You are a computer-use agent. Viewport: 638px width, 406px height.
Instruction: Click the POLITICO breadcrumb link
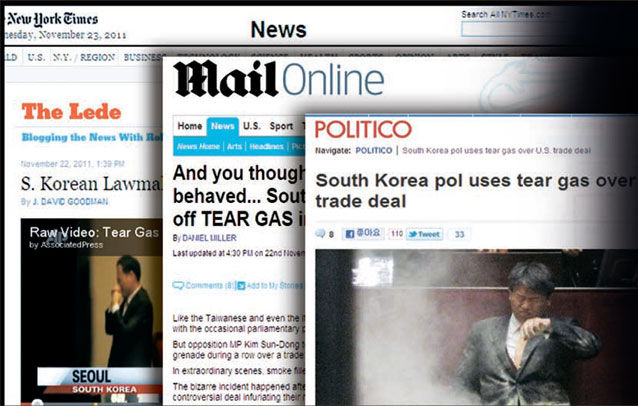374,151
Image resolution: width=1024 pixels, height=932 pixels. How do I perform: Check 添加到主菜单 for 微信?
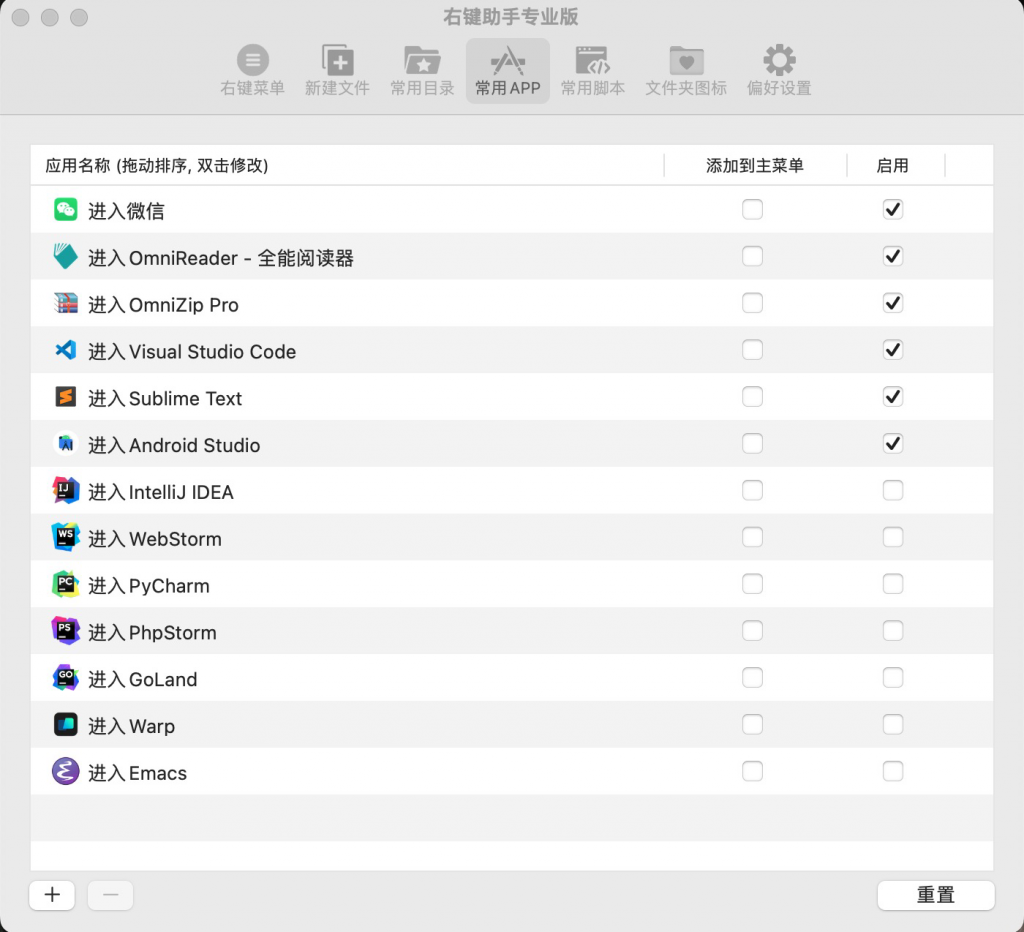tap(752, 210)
★ ★ ★ ★
What to produce => Give the records again exactly, pictures left out.

Your solution =>
You are a computer-use agent. Viewport: 638px width, 406px height.
Instruction: Click the POLITICO breadcrumb link
374,151
Image resolution: width=1024 pixels, height=932 pixels. How do I perform: Check 添加到主菜单 for 微信?
tap(752, 210)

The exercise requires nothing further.